--- begin PROVIDED DATA ---

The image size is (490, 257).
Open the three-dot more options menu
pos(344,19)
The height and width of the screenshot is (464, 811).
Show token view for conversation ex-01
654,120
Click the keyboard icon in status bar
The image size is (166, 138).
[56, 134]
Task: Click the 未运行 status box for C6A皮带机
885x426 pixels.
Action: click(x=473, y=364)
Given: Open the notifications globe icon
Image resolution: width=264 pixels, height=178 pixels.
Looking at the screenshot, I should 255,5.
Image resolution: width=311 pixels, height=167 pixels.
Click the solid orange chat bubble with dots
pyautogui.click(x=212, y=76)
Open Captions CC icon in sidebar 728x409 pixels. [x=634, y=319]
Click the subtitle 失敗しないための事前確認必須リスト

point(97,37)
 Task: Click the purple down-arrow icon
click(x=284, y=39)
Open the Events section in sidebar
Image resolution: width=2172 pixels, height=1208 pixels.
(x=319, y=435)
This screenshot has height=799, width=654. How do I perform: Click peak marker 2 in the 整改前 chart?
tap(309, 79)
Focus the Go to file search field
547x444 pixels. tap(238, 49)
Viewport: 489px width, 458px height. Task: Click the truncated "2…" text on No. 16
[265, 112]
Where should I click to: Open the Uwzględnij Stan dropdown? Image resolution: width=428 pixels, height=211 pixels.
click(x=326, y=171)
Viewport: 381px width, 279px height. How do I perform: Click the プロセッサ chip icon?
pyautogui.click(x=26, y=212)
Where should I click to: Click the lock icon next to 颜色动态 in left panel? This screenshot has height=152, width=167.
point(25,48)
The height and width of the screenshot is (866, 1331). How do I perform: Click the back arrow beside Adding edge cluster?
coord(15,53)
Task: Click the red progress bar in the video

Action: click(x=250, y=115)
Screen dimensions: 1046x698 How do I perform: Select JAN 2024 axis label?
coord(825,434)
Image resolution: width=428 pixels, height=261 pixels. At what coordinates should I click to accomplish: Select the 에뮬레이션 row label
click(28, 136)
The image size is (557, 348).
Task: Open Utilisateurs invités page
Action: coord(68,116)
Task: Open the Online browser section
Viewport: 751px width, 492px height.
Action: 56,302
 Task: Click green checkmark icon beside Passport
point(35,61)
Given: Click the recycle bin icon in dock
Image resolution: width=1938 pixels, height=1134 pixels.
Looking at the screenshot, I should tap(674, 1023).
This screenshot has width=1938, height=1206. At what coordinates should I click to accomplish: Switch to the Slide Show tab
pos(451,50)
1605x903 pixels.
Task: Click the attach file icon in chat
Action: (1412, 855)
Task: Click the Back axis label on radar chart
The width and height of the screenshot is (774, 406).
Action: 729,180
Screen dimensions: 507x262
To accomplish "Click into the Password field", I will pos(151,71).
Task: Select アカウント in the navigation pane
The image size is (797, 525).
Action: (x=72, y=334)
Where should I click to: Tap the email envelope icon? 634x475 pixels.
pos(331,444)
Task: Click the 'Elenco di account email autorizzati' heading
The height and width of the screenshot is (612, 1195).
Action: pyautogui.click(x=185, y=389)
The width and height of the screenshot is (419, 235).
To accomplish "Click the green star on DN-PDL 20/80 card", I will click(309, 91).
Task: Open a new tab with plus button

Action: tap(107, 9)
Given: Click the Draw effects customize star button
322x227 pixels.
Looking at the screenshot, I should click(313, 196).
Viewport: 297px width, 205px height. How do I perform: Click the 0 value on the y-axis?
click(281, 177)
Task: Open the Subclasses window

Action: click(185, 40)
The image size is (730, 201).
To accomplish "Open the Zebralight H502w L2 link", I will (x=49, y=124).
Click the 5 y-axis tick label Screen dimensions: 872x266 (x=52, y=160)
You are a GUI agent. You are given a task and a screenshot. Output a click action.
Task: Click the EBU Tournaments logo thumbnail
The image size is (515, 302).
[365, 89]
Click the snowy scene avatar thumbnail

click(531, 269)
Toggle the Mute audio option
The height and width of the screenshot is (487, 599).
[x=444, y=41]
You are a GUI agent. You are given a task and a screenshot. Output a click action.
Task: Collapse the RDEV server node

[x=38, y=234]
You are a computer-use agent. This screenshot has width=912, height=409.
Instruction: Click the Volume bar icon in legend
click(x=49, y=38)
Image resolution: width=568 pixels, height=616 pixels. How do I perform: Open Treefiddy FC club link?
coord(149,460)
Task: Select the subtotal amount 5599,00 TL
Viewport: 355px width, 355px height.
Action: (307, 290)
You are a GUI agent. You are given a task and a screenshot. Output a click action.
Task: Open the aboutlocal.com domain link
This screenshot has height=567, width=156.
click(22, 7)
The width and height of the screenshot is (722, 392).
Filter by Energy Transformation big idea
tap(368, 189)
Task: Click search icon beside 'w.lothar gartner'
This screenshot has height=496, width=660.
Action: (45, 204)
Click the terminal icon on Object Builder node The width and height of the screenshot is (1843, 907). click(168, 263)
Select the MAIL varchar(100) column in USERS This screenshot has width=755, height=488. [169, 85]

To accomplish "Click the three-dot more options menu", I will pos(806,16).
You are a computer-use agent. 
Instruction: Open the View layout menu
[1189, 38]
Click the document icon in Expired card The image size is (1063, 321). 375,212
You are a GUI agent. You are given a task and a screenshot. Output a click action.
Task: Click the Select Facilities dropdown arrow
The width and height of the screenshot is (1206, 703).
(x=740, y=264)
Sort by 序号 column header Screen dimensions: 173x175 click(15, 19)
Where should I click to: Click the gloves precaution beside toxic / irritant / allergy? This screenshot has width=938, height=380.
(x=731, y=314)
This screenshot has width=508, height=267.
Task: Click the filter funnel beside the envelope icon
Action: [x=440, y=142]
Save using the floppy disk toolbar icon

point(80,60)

--- end PROVIDED DATA ---

Show each line in the listing above that contains the string "perform".

This screenshot has height=799, width=654. How do I perform: Click peak marker 2 in the 整改前 chart?
Viewport: 381px width, 279px height. How do I perform: Click the プロセッサ chip icon?
The height and width of the screenshot is (866, 1331). How do I perform: Click the back arrow beside Adding edge cluster?
Screen dimensions: 1046x698 How do I perform: Select JAN 2024 axis label?
Viewport: 297px width, 205px height. How do I perform: Click the 0 value on the y-axis?
Image resolution: width=568 pixels, height=616 pixels. How do I perform: Open Treefiddy FC club link?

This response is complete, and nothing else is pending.